In the fiction of Lovecraft he often mentions cities and buildings with non-Euclidian geometry and the effect that gazing upon same has upon the sanity of his human characters, but the denizens of those cities would feel the same horror when exposed to our own architecture. I felt like a lost Shoggoth imprisoned in a human body suddenly remembering the shapes and forms of my home, and apprehending the wrongness of my human home.
I remember some details. In one particularly horrifying dream I found myself in a comforting space of absolute blackness, but there was something else there with me. I could perceive it as a point, not so much an object, more a point of space with certain qualities. It moved in loops around me, not moving so much as altering the space before it and restoring the space behind it so that it's intrusion into this space appeared to be moving. It was important in the logic of this nightmare to make such distinctions. I struggled for some time to perceive what was happening, and why this impurity was infecting velvet blackness. The thing that set me screaming was when I hit upon a visual model in the form of a coloured trail which marked where the point had been. Suddenly I was surrounded by a tangled fence of neon coloured lines, and I could "hear" the point moving, buzzing like a motorcycle engine. When I woke up I explained the dream as being trapped by a motorcycle circling around me, which made sense and was the only way I could render it into words. It wasn't so much being trapped by the trail of vectors left by the intrusion point, as being appalled at the circularity of its movement, and powerless to banish it.

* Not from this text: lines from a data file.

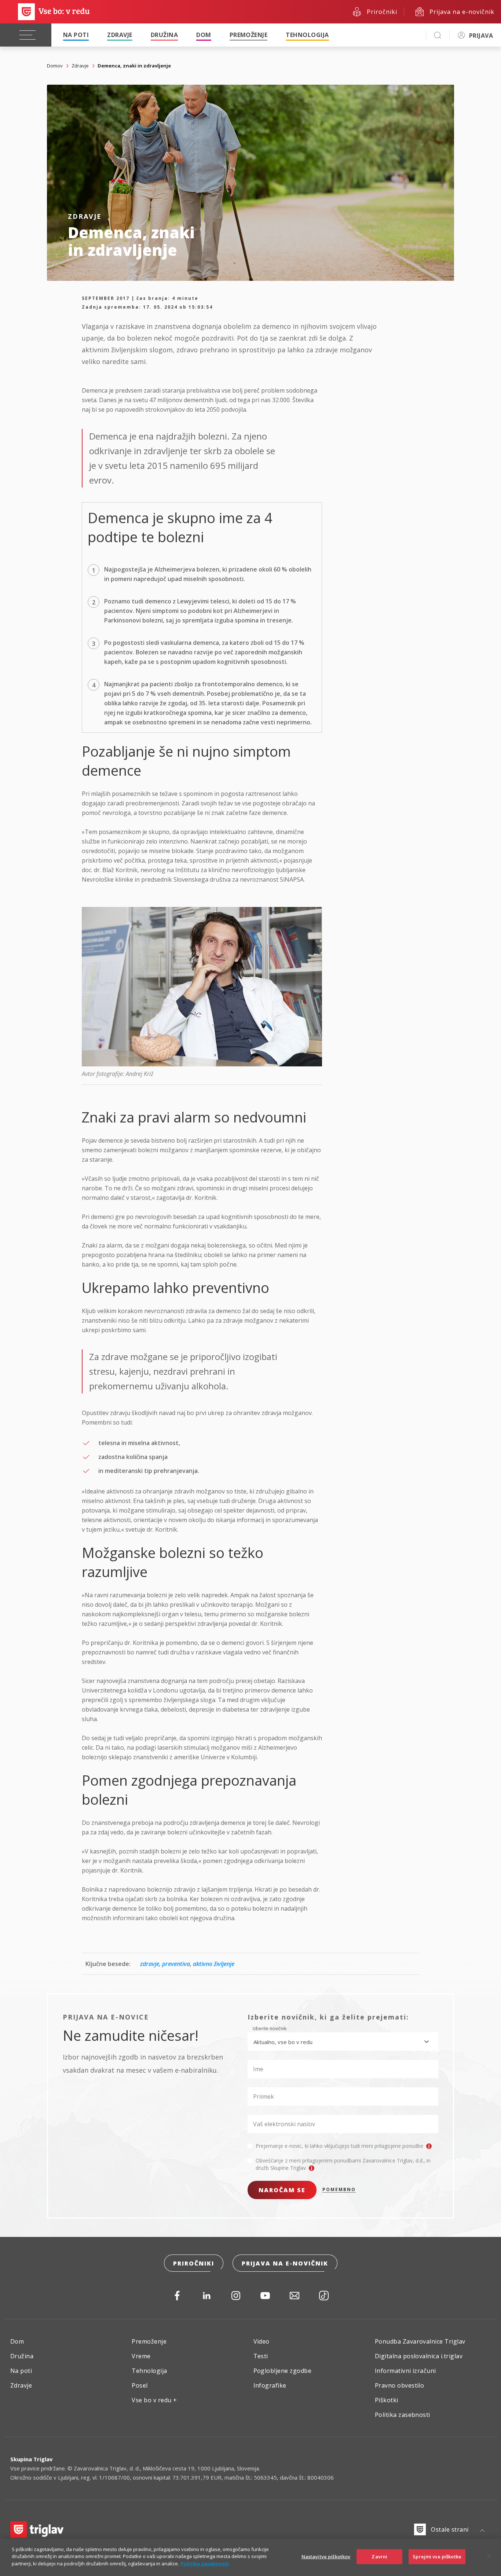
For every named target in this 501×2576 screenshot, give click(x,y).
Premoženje (249, 35)
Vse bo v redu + (154, 2400)
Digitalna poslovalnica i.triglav (418, 2356)
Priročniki (193, 2263)
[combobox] (343, 2041)
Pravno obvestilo (399, 2385)
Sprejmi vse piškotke (437, 2556)
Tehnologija (307, 35)
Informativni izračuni (405, 2371)
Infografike (269, 2385)
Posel (139, 2385)
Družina (164, 35)
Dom (203, 35)
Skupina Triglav (31, 2459)
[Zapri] (489, 2557)
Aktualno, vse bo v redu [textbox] (282, 2042)
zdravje (149, 1964)
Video (261, 2341)
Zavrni (379, 2556)
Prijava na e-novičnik (285, 2263)
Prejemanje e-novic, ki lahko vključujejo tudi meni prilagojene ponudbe (340, 2145)
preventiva (176, 1964)
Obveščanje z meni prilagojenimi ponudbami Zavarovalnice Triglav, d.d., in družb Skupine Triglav (343, 2164)
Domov (55, 66)
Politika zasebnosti (402, 2415)
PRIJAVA (481, 36)
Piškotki (386, 2400)
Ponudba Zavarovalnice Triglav (420, 2341)
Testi (260, 2356)
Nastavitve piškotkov (326, 2556)
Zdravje (119, 35)
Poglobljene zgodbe (282, 2371)
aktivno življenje (213, 1964)
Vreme (141, 2356)
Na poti (76, 35)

Another. Fine white particles drift across a grey background formed by an infinity of fine white particles, rendered stationary by distance. The particles move in the same direction, at the same speed. In fact, it would seem logical to declare that my point of view was moving and the particles were stationary, but I know that I am the stationary point. This seems infinitely comforting. Suddenly a troubling thought - which direction are the particles moving? My horror grows as I realise that to ask such a question equals a kind of metaphysical blasphemy. I feel a sinking feeling of loss, a fall from grace. The purity of the movement of the particle field decays. Now it's just drifting snow, or falling sleet, or rising ash. The concept of absolute direction decays this miracle vision like a blight. It fades and dies.
One effect which lasted into later life was a hypnotic dreamlike state where the rules of scale seemed to alter. The night room seemed to become gigantic, as though the ceiling was millions of light-years away, and my consciousness shrank down to a point peering up into a titanic space. This state would come upon me at different times, usually when I was tired or stressed. It wasn't frightening, at least not in adulthood, and it often helps to put things into perspective. It acts as a reminder of the truth of scale and the true insignificance of life.